The finding that impulsivity was a risk factor for risk gambling and HED is in line with previous research (e.g., Verdejo-García et al., 2008). The—although weaker—indications for an association between psychological problems and risk gambling respectively HED are also consistent with earlier studies. In contrast, the negative interaction between impulsivity and psychological problems for HED among girls is not in accordance with our hypothesis. A possible reason might be that impulsivity and psychological problems, as indicated by low self-esteem, depressive, and anxiety related symptoms, etc., represent different constructs. Impulsivity as a personality trait is suggested to confer vulnerability to externalizing disorders, such as SUDs or antisocial personality disorder, whereas depression and anxiety are regarded as manifestations of an internalizing way of dealing with psychological distress (Beauchaine, Zisner, & Sauder, 2017; Krueger, 1999; Krueger & Finger, 2001). It can be assumed that co-occurring these two constructs level out, meaning that externalizing behavior such as HED is decreased by the occurrence of internalizing tendencies, such as psychological problems. It is also noteworthy that women were shown to exhibit higher levels on the internalizing and lower levels on the externalizing dimension than men, providing a possible explanation for the gender difference regarding the interaction term found in this study (Kramer, Krueger, & Hicks, 2008). Another interpretation refers to the contemplation that HED could be seen as an indicator for social life. It is quite common among young people to in engage in HED as a group rather than alone. Pupils suffering from psychological problems might be less likely to engage in peer group events, and in turn may be less prone to HED.

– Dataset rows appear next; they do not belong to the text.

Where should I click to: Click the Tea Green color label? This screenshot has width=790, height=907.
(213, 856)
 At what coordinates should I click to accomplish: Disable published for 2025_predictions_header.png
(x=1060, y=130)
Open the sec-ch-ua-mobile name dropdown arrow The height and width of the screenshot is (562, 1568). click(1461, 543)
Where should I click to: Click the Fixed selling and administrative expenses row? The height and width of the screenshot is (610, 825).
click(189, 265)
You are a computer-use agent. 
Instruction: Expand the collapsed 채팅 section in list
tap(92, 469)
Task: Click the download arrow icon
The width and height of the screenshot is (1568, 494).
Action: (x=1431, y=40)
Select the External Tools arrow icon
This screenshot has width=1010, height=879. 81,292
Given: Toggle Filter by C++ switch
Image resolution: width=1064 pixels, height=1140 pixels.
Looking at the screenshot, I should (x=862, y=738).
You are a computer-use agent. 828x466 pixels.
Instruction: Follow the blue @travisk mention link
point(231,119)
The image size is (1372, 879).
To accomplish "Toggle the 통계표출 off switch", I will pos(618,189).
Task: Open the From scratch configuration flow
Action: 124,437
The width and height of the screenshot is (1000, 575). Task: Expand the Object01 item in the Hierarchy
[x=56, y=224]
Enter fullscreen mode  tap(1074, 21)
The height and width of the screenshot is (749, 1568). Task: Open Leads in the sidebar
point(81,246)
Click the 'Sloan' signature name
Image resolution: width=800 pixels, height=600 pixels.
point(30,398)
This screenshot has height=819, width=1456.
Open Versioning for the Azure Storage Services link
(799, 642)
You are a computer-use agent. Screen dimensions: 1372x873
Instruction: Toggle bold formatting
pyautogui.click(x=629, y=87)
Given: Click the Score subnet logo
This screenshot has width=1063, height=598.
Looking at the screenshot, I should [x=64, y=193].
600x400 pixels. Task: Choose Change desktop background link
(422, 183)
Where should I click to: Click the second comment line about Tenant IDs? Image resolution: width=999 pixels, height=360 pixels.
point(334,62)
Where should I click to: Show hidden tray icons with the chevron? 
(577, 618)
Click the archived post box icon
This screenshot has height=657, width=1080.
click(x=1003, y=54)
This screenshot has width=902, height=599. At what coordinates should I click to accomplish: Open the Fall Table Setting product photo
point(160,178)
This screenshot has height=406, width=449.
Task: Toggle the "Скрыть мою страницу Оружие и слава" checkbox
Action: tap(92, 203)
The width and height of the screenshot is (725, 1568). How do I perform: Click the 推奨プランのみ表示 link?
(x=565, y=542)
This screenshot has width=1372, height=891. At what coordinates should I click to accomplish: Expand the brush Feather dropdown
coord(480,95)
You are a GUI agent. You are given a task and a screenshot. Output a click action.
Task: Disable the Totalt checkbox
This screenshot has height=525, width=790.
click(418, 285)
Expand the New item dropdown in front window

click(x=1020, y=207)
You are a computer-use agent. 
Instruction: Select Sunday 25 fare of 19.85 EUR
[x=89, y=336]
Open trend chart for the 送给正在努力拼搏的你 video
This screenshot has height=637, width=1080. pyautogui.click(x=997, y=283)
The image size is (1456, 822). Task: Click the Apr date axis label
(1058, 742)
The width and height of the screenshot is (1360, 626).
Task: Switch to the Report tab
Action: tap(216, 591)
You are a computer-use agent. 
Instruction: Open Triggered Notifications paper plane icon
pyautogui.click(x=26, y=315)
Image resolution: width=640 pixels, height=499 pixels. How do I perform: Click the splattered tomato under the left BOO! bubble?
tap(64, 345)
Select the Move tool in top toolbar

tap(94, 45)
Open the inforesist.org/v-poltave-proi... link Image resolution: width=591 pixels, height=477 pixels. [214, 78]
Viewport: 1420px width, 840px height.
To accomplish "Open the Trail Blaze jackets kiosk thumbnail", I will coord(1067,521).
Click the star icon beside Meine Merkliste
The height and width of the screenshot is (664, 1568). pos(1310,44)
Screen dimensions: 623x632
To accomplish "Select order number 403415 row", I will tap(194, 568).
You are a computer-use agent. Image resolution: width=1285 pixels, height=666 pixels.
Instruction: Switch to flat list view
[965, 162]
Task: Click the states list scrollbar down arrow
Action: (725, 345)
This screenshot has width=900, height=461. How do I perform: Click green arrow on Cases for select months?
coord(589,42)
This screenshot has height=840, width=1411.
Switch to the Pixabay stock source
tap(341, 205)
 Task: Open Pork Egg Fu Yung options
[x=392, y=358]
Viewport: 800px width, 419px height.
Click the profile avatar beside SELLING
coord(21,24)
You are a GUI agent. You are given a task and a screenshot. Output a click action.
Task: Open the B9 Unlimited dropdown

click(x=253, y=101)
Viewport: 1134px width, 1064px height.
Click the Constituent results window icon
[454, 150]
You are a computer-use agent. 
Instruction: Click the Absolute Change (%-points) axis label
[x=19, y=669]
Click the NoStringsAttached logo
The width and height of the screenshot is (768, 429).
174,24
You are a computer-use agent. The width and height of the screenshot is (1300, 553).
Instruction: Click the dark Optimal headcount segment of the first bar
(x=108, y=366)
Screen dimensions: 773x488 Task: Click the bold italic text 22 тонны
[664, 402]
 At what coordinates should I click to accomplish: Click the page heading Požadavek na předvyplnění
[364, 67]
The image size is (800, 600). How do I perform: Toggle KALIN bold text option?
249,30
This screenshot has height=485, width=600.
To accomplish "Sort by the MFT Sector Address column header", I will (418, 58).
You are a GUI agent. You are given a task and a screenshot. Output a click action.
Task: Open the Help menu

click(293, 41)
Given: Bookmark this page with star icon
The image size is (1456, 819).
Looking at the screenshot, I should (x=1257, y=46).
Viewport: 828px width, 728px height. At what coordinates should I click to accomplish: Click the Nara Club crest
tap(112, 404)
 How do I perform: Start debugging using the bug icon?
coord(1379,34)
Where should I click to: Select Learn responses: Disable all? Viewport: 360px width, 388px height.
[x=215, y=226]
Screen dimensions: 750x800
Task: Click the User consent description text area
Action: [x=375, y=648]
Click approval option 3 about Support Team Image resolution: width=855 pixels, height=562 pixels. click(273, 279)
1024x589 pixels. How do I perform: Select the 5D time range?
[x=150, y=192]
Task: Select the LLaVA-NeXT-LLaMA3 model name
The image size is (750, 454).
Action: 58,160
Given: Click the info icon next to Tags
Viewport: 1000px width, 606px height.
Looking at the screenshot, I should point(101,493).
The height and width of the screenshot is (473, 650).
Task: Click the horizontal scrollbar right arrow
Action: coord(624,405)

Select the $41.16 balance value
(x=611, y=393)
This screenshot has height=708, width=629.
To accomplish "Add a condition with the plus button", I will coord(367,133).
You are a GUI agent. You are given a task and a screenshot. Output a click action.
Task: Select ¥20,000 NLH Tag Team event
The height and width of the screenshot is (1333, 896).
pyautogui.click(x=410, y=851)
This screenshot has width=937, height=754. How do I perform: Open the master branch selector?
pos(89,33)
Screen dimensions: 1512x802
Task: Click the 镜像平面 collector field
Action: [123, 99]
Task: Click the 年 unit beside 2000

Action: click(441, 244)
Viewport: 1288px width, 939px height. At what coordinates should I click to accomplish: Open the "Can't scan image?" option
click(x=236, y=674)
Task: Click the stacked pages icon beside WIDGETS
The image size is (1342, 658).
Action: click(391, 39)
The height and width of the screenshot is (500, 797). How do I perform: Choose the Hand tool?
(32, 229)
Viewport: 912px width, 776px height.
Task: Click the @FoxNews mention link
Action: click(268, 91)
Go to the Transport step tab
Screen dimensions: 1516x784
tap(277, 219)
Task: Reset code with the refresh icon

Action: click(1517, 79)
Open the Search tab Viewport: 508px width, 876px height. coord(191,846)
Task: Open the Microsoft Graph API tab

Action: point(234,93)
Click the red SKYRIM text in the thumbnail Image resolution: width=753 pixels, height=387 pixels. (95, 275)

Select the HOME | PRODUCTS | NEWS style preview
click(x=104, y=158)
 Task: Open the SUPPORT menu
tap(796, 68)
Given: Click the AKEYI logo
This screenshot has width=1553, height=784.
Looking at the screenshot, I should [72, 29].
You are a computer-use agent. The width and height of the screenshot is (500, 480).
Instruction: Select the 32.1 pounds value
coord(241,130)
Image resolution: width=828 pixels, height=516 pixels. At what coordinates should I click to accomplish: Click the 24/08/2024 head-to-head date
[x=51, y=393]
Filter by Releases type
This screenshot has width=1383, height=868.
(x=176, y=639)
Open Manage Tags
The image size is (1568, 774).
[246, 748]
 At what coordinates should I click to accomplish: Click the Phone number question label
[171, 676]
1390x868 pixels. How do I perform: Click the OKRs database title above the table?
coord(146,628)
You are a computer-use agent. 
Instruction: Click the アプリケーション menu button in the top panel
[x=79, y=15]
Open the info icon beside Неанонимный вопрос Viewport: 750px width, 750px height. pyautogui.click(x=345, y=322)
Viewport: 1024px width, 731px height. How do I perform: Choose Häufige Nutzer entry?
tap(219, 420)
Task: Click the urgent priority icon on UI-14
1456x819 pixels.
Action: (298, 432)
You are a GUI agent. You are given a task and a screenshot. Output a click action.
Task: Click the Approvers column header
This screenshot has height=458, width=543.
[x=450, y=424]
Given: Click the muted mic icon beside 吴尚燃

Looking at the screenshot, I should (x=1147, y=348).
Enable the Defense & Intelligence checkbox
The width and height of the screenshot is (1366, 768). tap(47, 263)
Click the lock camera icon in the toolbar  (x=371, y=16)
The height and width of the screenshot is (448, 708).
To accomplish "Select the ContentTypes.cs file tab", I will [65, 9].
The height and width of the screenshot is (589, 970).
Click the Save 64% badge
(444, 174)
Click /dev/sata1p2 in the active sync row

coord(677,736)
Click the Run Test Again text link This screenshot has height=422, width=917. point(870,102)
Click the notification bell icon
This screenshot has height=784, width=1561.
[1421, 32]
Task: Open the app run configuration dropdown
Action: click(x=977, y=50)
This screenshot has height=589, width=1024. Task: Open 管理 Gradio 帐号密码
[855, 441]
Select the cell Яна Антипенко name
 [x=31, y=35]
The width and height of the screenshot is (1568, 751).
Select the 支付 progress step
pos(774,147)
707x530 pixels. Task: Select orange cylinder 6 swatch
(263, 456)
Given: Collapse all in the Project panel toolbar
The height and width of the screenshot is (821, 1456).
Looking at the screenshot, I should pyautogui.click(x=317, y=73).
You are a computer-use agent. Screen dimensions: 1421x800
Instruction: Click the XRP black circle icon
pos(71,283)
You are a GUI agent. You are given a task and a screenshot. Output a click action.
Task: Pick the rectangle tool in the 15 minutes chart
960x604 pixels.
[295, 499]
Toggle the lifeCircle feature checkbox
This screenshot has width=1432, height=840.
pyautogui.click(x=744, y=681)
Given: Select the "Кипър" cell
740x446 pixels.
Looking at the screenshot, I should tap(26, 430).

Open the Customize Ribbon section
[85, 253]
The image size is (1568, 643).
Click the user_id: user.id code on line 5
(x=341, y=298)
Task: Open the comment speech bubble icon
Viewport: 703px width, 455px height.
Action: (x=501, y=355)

However, for the interpretation of the results several limitations and weaknesses should be considered. First, the study was based on self-report data indicating proneness to response biases and thereby limitations of psychometric goodness. Second, many of the items used for the measurement of the different variables were not previously validated respectively extracted from pre-existing scales, a circumstance that limits the validity of the study. Yet, as part of this study the measures of risk gambling, impulsivity, and subjective health problems were validated, providing indications for the measurement of these constructs in future research. However, the low reliability of the impulsivity scale constitutes a limiting factor. Ultimately, the data was cross-sectional, and hence cannot provide indications about causality. Future research should therefore explore the association between impulsivity, psychological health and risk gambling/HED using longitudinal data measured with established scales. Nevertheless, the strength of the study consists in the large-scale data and big sample size, allowing for examination of multiple phenomena and robust statistical analyses. With regard to the question of generalizability of our results, the context of this study and potential country-specific differences should be taken into account. For instance, as the European School Survey Project on Alcohol and Other Drugs (ESPAD) revealed, the prevalence of gambling among 16-year-old students in Sweden (16.9%) is lower than in the Europe-wide comparison (22.6%) (Molinaro et al., 2018).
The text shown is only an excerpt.